▸ Your task
All entries given below are to be returned word for word.

▸ Stored records
Segment Open

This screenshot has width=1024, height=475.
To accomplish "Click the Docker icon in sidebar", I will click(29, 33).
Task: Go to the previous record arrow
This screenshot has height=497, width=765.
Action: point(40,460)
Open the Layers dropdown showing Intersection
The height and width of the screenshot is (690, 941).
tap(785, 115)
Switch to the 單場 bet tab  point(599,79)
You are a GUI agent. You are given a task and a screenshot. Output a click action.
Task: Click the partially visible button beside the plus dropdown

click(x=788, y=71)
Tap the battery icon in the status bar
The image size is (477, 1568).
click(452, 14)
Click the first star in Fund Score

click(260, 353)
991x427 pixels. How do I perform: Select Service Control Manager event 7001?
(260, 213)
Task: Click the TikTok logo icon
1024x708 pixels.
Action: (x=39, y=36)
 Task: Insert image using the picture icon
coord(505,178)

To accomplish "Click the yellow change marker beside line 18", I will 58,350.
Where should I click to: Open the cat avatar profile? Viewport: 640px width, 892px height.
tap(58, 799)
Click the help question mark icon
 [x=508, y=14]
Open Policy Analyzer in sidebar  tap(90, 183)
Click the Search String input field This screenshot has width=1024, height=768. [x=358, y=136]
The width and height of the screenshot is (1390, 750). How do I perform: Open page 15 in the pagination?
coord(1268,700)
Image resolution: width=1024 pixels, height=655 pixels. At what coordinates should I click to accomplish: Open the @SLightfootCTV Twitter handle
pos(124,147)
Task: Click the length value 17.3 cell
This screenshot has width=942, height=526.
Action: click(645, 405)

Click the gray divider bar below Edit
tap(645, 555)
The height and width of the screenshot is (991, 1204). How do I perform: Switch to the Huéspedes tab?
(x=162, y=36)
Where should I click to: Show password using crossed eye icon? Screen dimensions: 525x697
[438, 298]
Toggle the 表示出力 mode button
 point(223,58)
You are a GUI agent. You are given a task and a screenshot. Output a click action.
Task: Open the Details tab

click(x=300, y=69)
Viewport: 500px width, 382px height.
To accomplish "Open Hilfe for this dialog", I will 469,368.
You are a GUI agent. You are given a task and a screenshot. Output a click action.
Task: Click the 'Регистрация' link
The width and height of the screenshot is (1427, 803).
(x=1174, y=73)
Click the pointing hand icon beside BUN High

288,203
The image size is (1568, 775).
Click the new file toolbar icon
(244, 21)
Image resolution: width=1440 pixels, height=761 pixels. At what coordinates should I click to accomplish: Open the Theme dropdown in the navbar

Segment Closed

▸ Solved problem
This screenshot has width=1024, height=475.
To accomplish "Click the Docker icon in sidebar", I will click(29, 33).
Task: Go to the previous record arrow
This screenshot has height=497, width=765.
Action: point(40,460)
Open the Layers dropdown showing Intersection
The height and width of the screenshot is (690, 941).
tap(785, 115)
Switch to the 單場 bet tab  point(599,79)
You are a GUI agent. You are given a task and a screenshot. Output a click action.
Task: Click the partially visible button beside the plus dropdown

click(x=788, y=71)
Tap the battery icon in the status bar
The image size is (477, 1568).
click(452, 14)
Click the first star in Fund Score

click(260, 353)
991x427 pixels. How do I perform: Select Service Control Manager event 7001?
(260, 213)
Task: Click the TikTok logo icon
1024x708 pixels.
Action: (x=39, y=36)
 Task: Insert image using the picture icon
coord(505,178)

To accomplish "Click the yellow change marker beside line 18", I will 58,350.
Where should I click to: Open the cat avatar profile? Viewport: 640px width, 892px height.
tap(58, 799)
Click the help question mark icon
 [x=508, y=14]
Open Policy Analyzer in sidebar  tap(90, 183)
Click the Search String input field This screenshot has width=1024, height=768. [x=358, y=136]
The width and height of the screenshot is (1390, 750). How do I perform: Open page 15 in the pagination?
coord(1268,700)
Image resolution: width=1024 pixels, height=655 pixels. At what coordinates should I click to accomplish: Open the @SLightfootCTV Twitter handle
pos(124,147)
Task: Click the length value 17.3 cell
This screenshot has width=942, height=526.
Action: click(645, 405)

Click the gray divider bar below Edit
tap(645, 555)
The height and width of the screenshot is (991, 1204). How do I perform: Switch to the Huéspedes tab?
(x=162, y=36)
Where should I click to: Show password using crossed eye icon? Screen dimensions: 525x697
[438, 298]
Toggle the 表示出力 mode button
 point(223,58)
You are a GUI agent. You are given a task and a screenshot. Output a click action.
Task: Open the Details tab

click(x=300, y=69)
Viewport: 500px width, 382px height.
To accomplish "Open Hilfe for this dialog", I will 469,368.
You are a GUI agent. You are given a task and a screenshot. Output a click action.
Task: Click the 'Регистрация' link
The width and height of the screenshot is (1427, 803).
(x=1174, y=73)
Click the pointing hand icon beside BUN High

288,203
The image size is (1568, 775).
Click the new file toolbar icon
(244, 21)
Image resolution: width=1440 pixels, height=761 pixels. At what coordinates should I click to accomplish: Open the Theme dropdown in the navbar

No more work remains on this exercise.